Self-Regulatory Organizations; Chicago Board Options Exchange, 
Incorporated; Order Approving Proposed Rule Change Relating to the 
Membership Rules for Foreign Member Organizations

February 23, 2006.

I. Introduction

    On December 7, 2005, the Chicago Board Options Exchange, 
Incorporated (``CBOE'' or ``Exchange'') filed with the Securities and 
Exchange Commission (``Commission''), pursuant to section 19(b)(1) of 
the Securities Exchange Act of 1934 (``Act'') \1\ and Rule 19b-4 
thereunder,\2\ a proposed rule change to amend CBOE Rule 3.4, 
``Qualifications of Foreign Member Organizations,'' to provide that a 
member organization that is not organized under the laws of one of the 
states of the United States (a ``foreign member organization''), and 
that is approved by the Exchange to act solely as a lessor, need not 
register as a broker or dealer pursuant to section 15 of the Act.\3\ 
The proposed rule change was published for comment in the

[[Page 10733]]

Federal Register on January 18, 2006.\4\ The Commission received no 
comments regarding the proposal. This order approves the proposed rule 
change.
---------------------------------------------------------------------------

    \1\ 15 U.S.C. 78s(b)(1).
    \2\ 17 CFR 240.19b-4.
    \3\ 15 U.S.C. 78o.

◇ ◇ ◇ ◇ ◇ ◇ ◇

## Directive 1
Condense the paragraph of the CBOE order that begins "On December 7, 2005" into a short bulleted list that keeps its main facts.
## Directive 2
Write out, with no changes, the part of the CBOE order that opens with the words containing "[[Page 10733]]" and closes with "15 U.S.C. 78o.".
## Directive 3
Continue the CBOE order from the point where it stops.
The lines that come next are separate material.

## Information provided
◇ ◇ ◇ ◇ ◇ ◇ ◇

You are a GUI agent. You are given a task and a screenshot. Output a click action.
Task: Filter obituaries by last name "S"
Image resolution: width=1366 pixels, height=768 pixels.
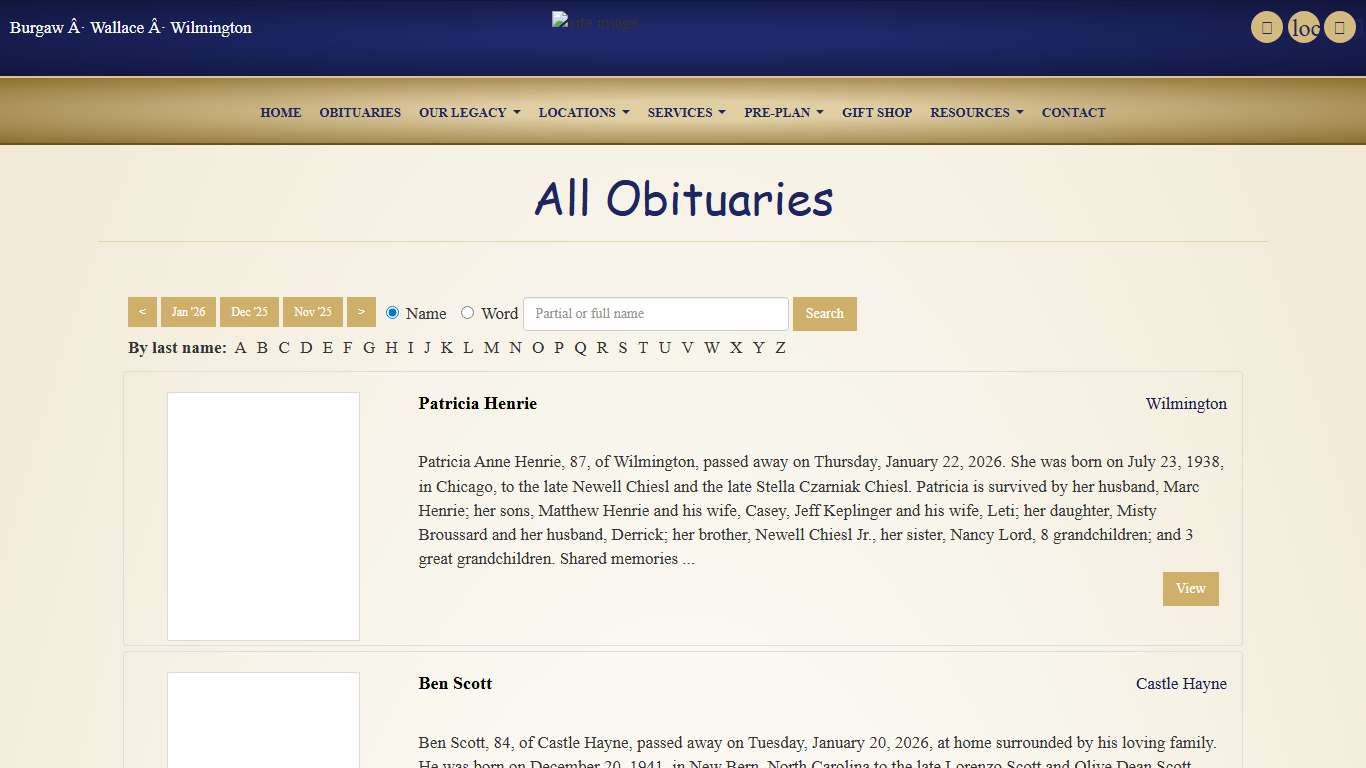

◇ ◇ ◇ ◇ ◇ ◇ ◇

## Written answer 1
- On December 7, 2005, the Chicago Board Options Exchange, Incorporated (CBOE) filed a proposed rule change with the Securities and Exchange Commission under section 19(b)(1) of the Securities Exchange Act of 1934 and Rule 19b-4.
- The change amends CBOE Rule 3.4, "Qualifications of Foreign Member Organizations."
- Under the amendment, a foreign member organization (one not organized under the laws of a U.S. state) that the Exchange approves to act solely as a lessor need not register as a broker or dealer under section 15 of the Act.
- The proposal was published for comment in the Federal Register on January 18, 2006.
- The Commission received no comments.
- This order approves the proposed rule change.

## Written answer 2
[[Page 10733]]

Federal Register on January 18, 2006.\4\ The Commission received no 
comments regarding the proposal. This order approves the proposed rule 
change.
---------------------------------------------------------------------------

    \1\ 15 U.S.C. 78s(b)(1).
    \2\ 17 CFR 240.19b-4.
    \3\ 15 U.S.C. 78o.

## Written answer 3
    \4\ Securities Exchange Act Release No. 53092 (January 10, 
2006), 71 FR 2963 (``Notice''). The Commission published an amended 
Notice to indicate that the correct date of the Notice is January 
10, 2006, rather than January 10, 2005. See Securities Exchange Act 
Release No. 53092A (January 19, 2006), 71 FR 4391 (January 26, 
2006).
---------------------------------------------------------------------------

II. Description of the Proposal

    An organization that is not organized under the laws of one of the 
states of the United States (``foreign member organization''), among 
other things, must satisfy the requirements in CBOE Rule 3.4 in order 
to become a CBOE member. Under CBOE Rule 3.4, a foreign member 
organization that is approved by the Exchange to act solely as a lessor 
must be registered as a broker-dealer pursuant to section 15 of the Act 
\5\ and must maintain in English at a location in the United States any 
books and records that an organization registered as a broker-dealer is 
required to maintain at a location in the United States.\6\ In 
contrast, CBOE Rule 3.3(a)(ii) exempts a U.S. member organization, if 
it is approved to act solely as a lessor, from the requirement in CBOE 
Rule 3.3 that such an organization be registered as a broker-dealer 
under section 15 of the Act.
---------------------------------------------------------------------------

    \5\ See CBOE Rule 3.4(a)(xii).
    \6\ See CBOE Rule 3.4(a)(iii)(B).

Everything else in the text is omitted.